最近の認知科学、脳科学の研究成果から、子どもの学習効果を高める要因がわかってきました。それは、安全な学習環境が生み出す「安心感」です。子どもが、「ここは、安全で安心して学習できる」と思える場所です。

この安心感は、学習内容や学習法を支える必要条件と言われています。脳にストレスを与えず、リラックスして集中できる学習環境になります。

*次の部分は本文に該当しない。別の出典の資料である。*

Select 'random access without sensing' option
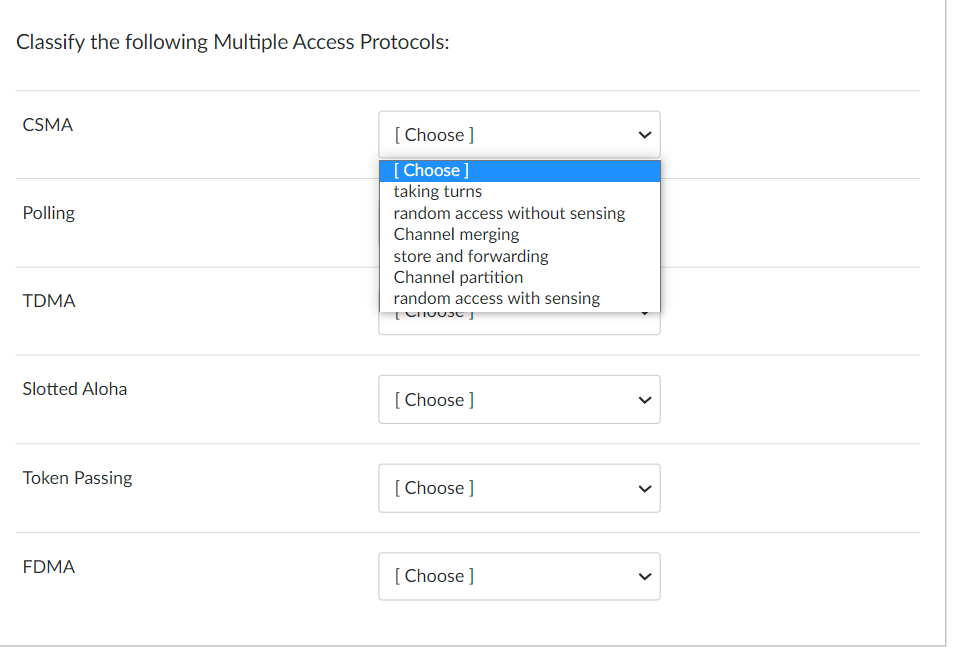This screenshot has width=975, height=661. (509, 213)
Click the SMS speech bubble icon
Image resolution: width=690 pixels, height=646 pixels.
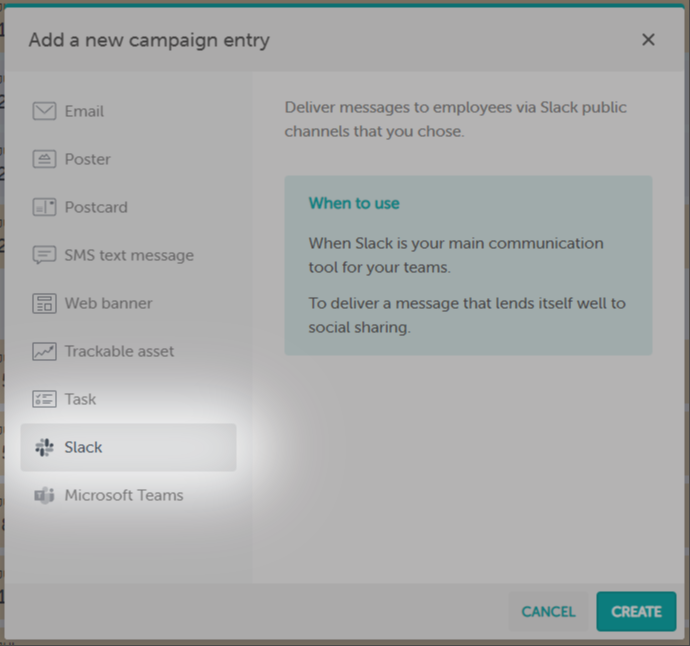44,255
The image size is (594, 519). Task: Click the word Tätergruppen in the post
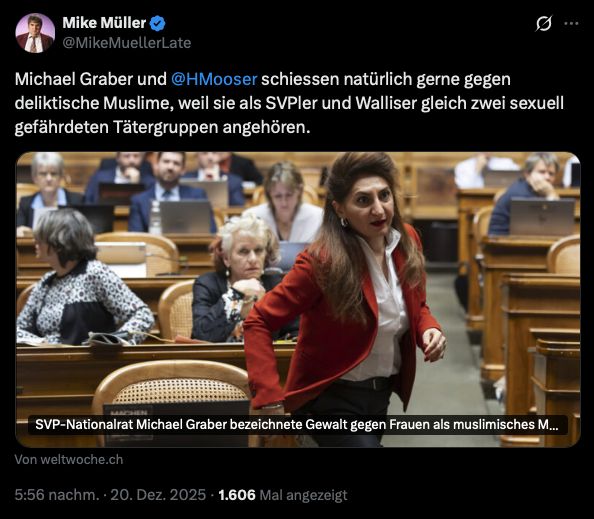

この原理は、無料塾を支える科学的エビデンスになっています。学校と家庭に加えて、第三の場としての学習環境が子どもたちから求められています。

 

 

2020年5月10日日曜日


ココロの言葉(126)

 

むしろおれ、仕事も学校も、ある意味で、

いま枠組みが崩壊しているから、

ふだんなにかつまんなかったのか、

本当はなにがしたいのか、

ニュートラルに問いやすいときじゃないか。

絵本作家 五味太郎

 

いま世界中が、新型コロナウイルスで不安定の中で、

五味氏は「チャンス」だと子どもたちにいいます。

なぜなら、「いろんなことの本質」が露呈されているからだと。

なにかどうでもいいことで、本当に大切なことはなにかが―。

学校教育でも、このことが問われています。

もうコロナ以前の社会には戻らないでしょう。

コロナ以後の学校教育を構築していかなければならない時代を迎えています。

2020年5月3日日曜日


ココロの言葉(125)

 

現代の学校教育でもっとも深刻な問題は、

学ぶ意欲そのものが失われていることである。

河野哲也(教育哲学者)

 

いまの中学高校生の多くは、教科の点数をよくして、少しでも偏差値の高い学校に進学することを目的に勉強させられています。確かに勉強する動機付けとしてはわかりやすいのですが、本来の学びのおもしろさを味わうことがありませんので、思うように成績が上がらないと、すぐにやる気がなくなってしまいます。

この現状を変えるためには、まず、教師が学びの意味を再考する必要があります。そして、教師自身が学んでワクワクしている姿を子どもにモデルとして示すのが、最も効果的な方法でしょう。そんな教師がいる学校は、子どもにとっていい学校になります。